Он постучал в уже знакомую дверь.
— Это ты, Зоя? — послышался женский голос.
— Мне бы Лебедеву, — попросил Михаил.
За дверью пискнули, она приоткрылась. В образовавшийся проем выглянула кудрявая головка и тут же снова исчезла. Через пару минут вышла Вера.
— Ой, наша комэск тебя увидеть может.
— Да черт с ней, мы только что виделись. Взгляд Веры наткнулся на петлицы.
— Ой, тебя в звании восстановили?
— Да, с сегодняшнего дня я уже не штрафник. Вот попрощаться пришел. Особист вызывал, говорит — готовься к переводу в свой полк. А у меня нет полка.
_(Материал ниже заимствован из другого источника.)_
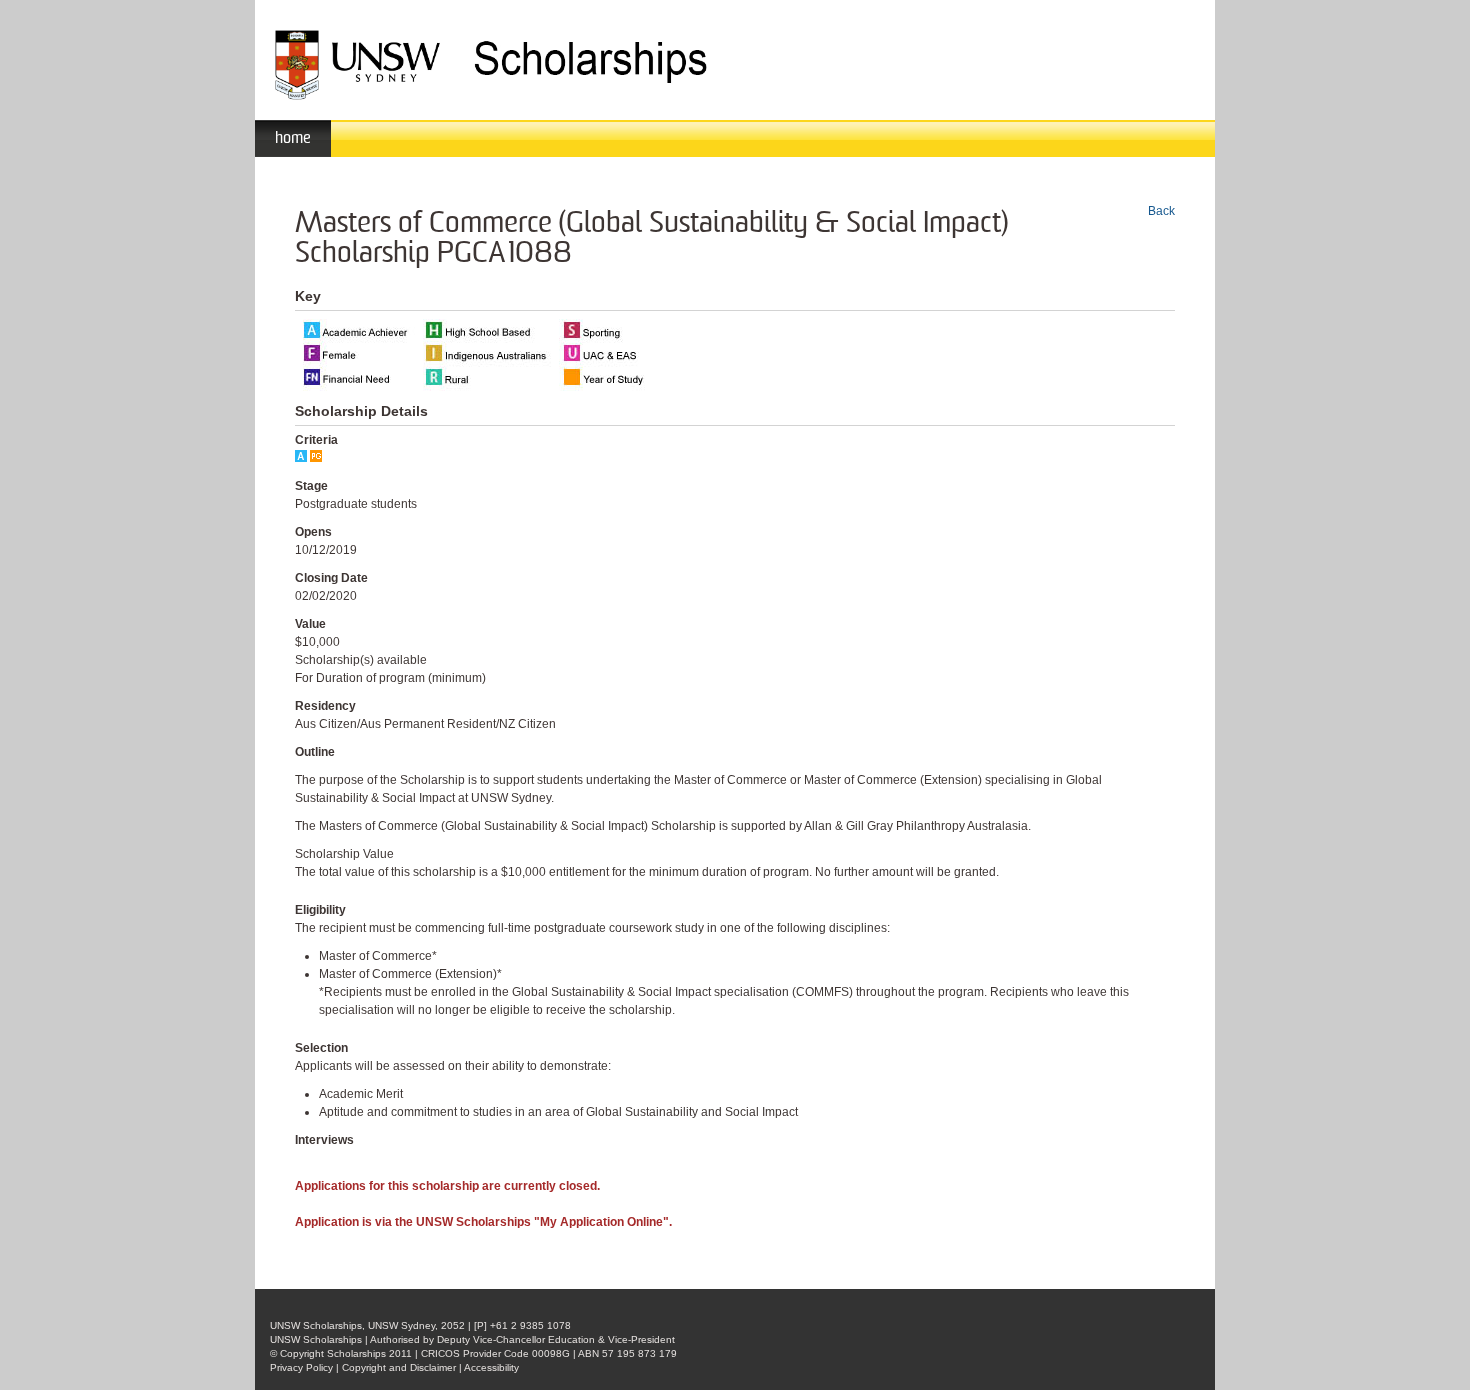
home (293, 137)
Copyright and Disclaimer (399, 1367)
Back (1161, 211)
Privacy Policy (301, 1367)
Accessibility (491, 1367)
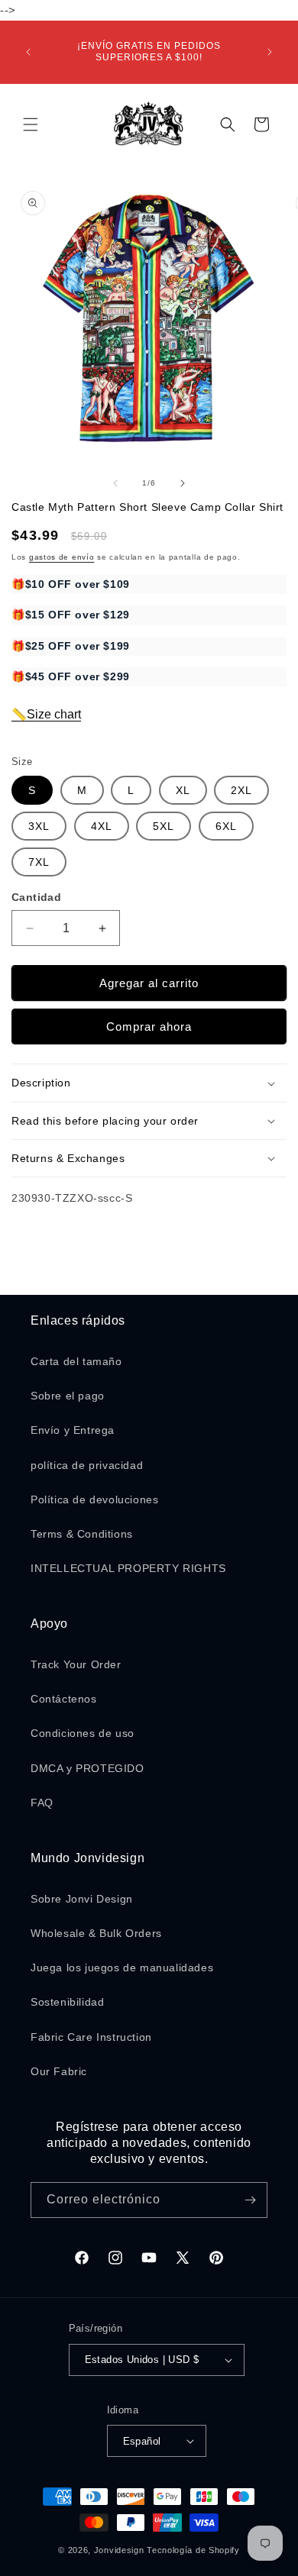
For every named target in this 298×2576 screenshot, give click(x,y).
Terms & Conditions (82, 1534)
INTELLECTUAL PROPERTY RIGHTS (128, 1568)
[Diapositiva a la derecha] (182, 483)
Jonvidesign (119, 2550)
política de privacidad (87, 1465)
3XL (39, 826)
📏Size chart (46, 714)
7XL (39, 862)
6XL (226, 826)
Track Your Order (76, 1664)
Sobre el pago (68, 1396)
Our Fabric (59, 2071)
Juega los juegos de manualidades (122, 1967)
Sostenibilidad (67, 2002)
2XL (241, 790)
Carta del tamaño (76, 1361)
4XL (101, 826)
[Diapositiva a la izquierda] (115, 483)
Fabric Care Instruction (91, 2037)
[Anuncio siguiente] (270, 52)
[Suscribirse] (250, 2200)
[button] (30, 124)
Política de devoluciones (94, 1499)
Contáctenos (64, 1699)
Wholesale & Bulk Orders (96, 1933)
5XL (163, 826)
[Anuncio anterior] (28, 52)
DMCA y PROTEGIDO (87, 1768)
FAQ (42, 1802)
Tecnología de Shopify (193, 2550)
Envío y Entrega (73, 1430)
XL (183, 790)
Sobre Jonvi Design (82, 1899)
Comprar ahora (149, 1026)
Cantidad (36, 897)
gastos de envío (62, 557)
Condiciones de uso (82, 1733)
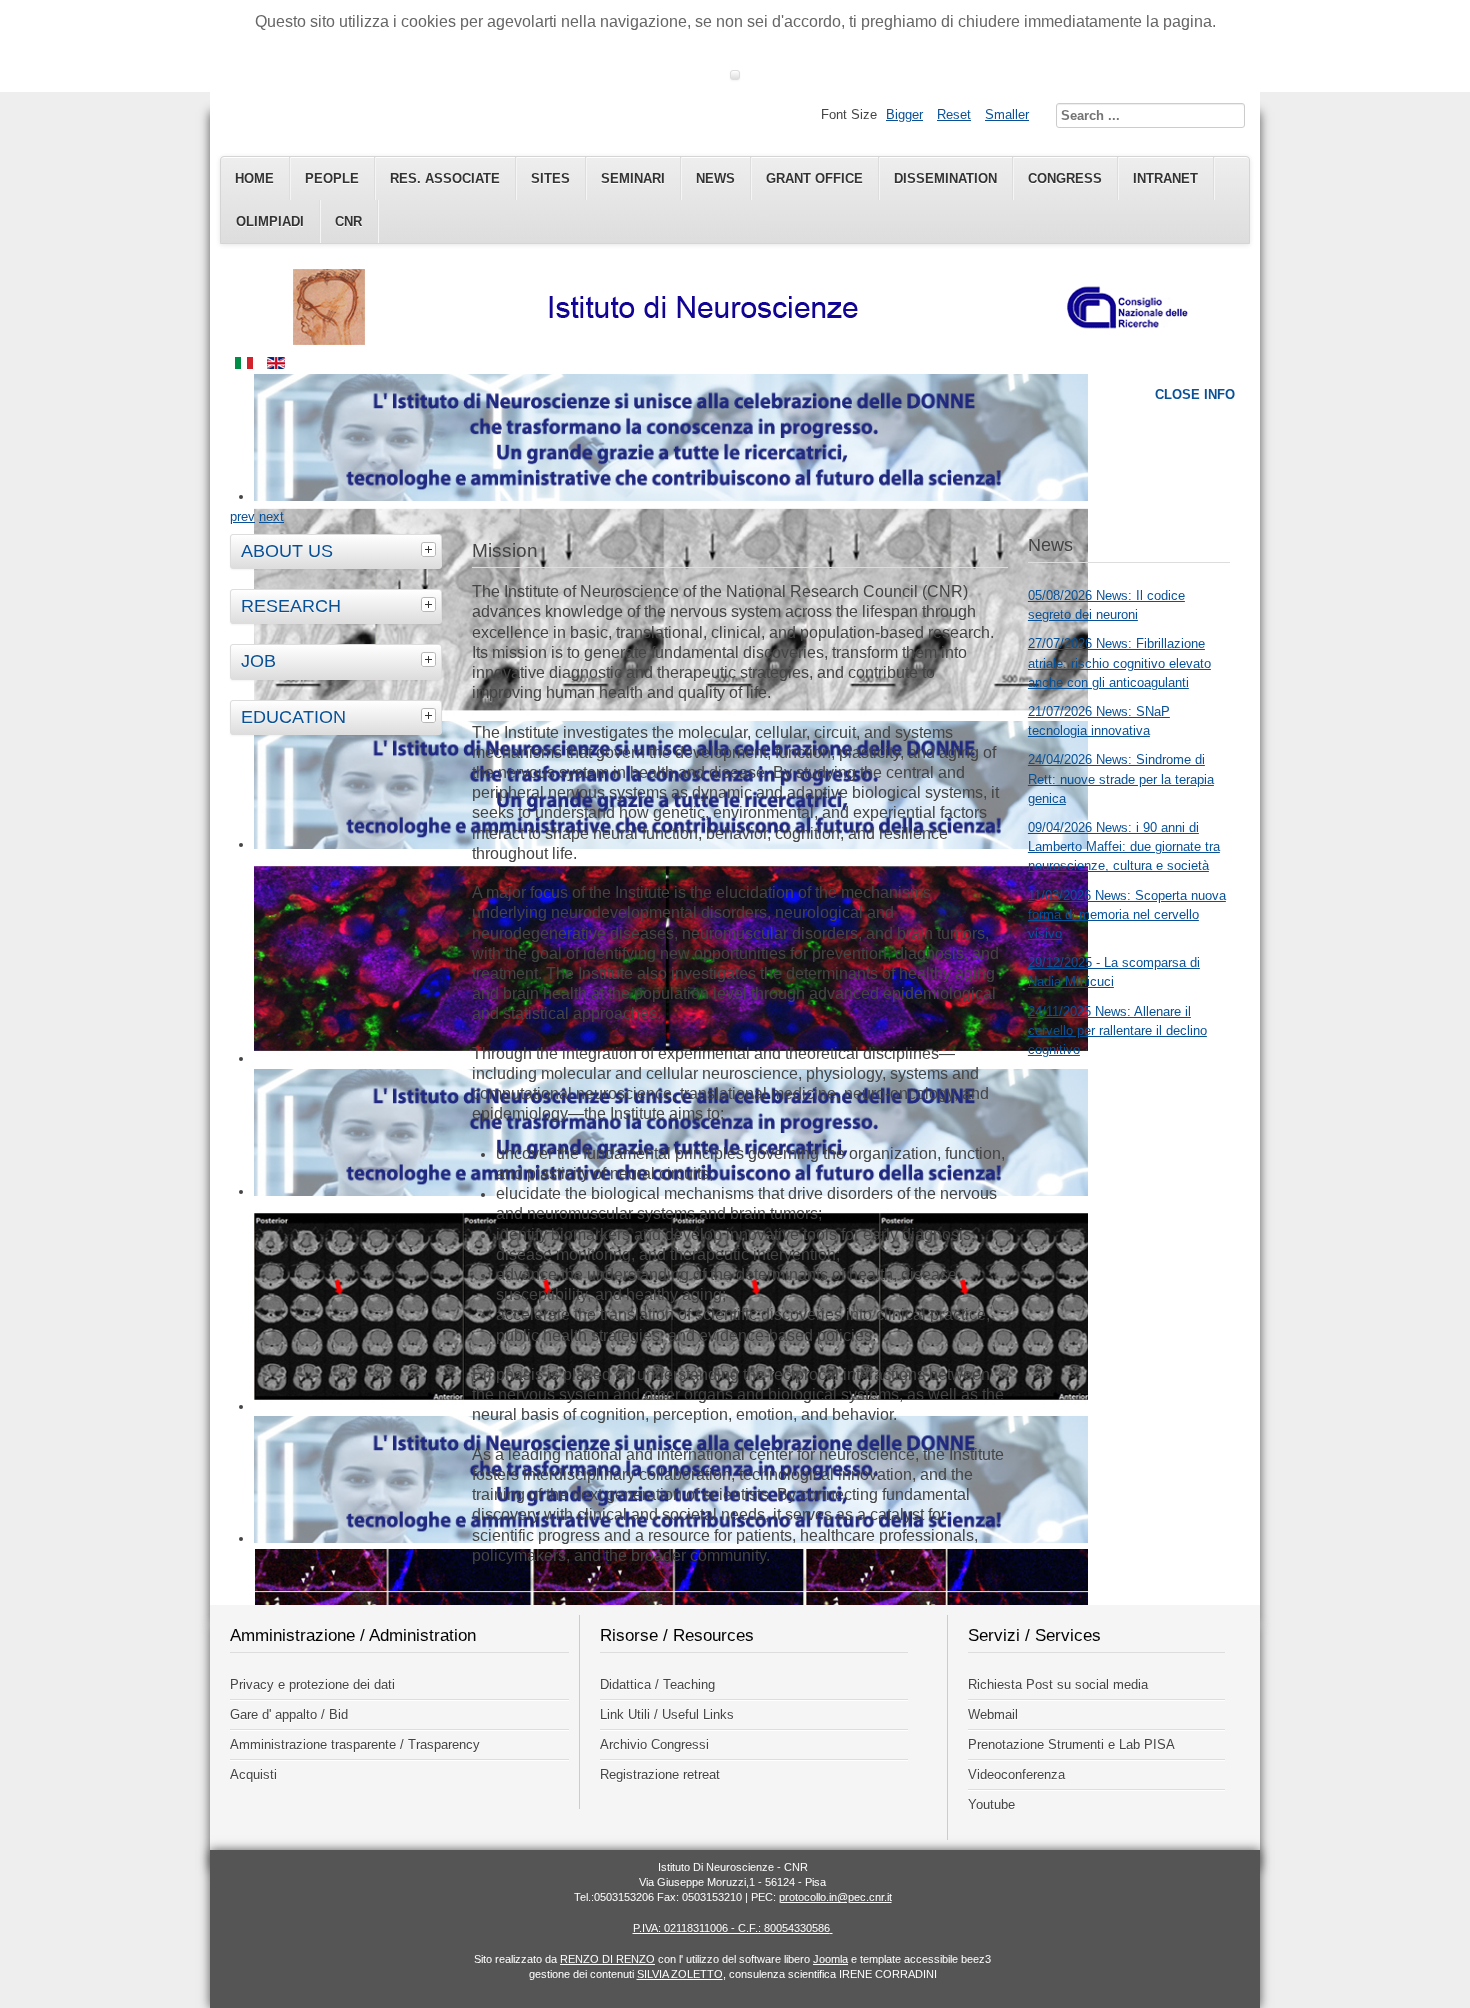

Было направление в ЗАП, так его трибунал забрал.
Вера сделала шаг, другой, потом порывисто обняла Михаила. Проходящая мимо летчица хмыкнула.
— Ты мне адрес полевой почты дай, я тебе писать буду, — попросил он Веру.
— Запомнишь? 43472.
— Запомню. — Михаил повторил цифры. Если бы не близкое расставание, он бы так и не понял, насколько близка стала ему Вера.
— Ты береги себя, на рожон не лезь — не штрафник теперь, — попросила она.
— Если бы не лез, мы бы не познакомились, — заметил Михаил.
— Да это я так, к слову — по-бабьи. Когда уезжаешь?
— К особисту еще идти надо — он скажет.
Неожиданно Вера поцеловала Михаила в губы.
— Понравился ты мне, есть в тебе стержень. Повезет той, которую замуж за себя возьмешь.
— А если тебя?
— Рада буду, но до конца войны далеко — дожить еще надо.
— Доживем. Только ты тоже береги себя. И запомни: война закончится девятого мая тысяча девятьсот сорок пятого года, только о том никому не говори.
— Карты нагадали? — усмехнулась Вера.
— Они самые, — улыбнулся Михаил. — Пойду я. Долгие проводы — лишние слезы. — Он повернулся и, не оглядываясь, ушел.
Особист его уже ждал.
— Повезло тебе, парень, в ЗАП тебя направляют. И представь, в тот же самый, куда ты не доехал. Получи документы.
Особист выложил на стол личное удостоверение Михаила, вещевой и продовольственный аттестаты, предписание и командировочное удостоверение.
— Получи сухой паек на три дня и собирай вещи.
— Нет у меня вещей — только то, что на мне.
— Ну как знаешь. Через час связной самолет в Калинин летит, можешь добраться.
— Вот спасибо! — обрадовался Михаил. — Я могу быть свободен?
— Иди. И впредь веди себя благоразумней. Думаю, урок ты усвоил.
Михаил получил сухой паек и пошел к парням в казарму — попрощаться. Ему по-хорошему завидовали, желали удачи.
Михаил вышел к взлетно-посадочной полосе. Увидев стоящую там машину, несколько удивился: «Вроде самолет не нашего полка, бортовые номера другие».
Он подошел, заглянул — в кабине кто-то возился.
— Эй, летун, твой аэроплан?
Из кабины показалось веснушчатое лицо девчушки:
— Мой.
— Пилот где?
— Я и есть пилот.
— Это связной самолет? — переспросил обескураженный Михаил.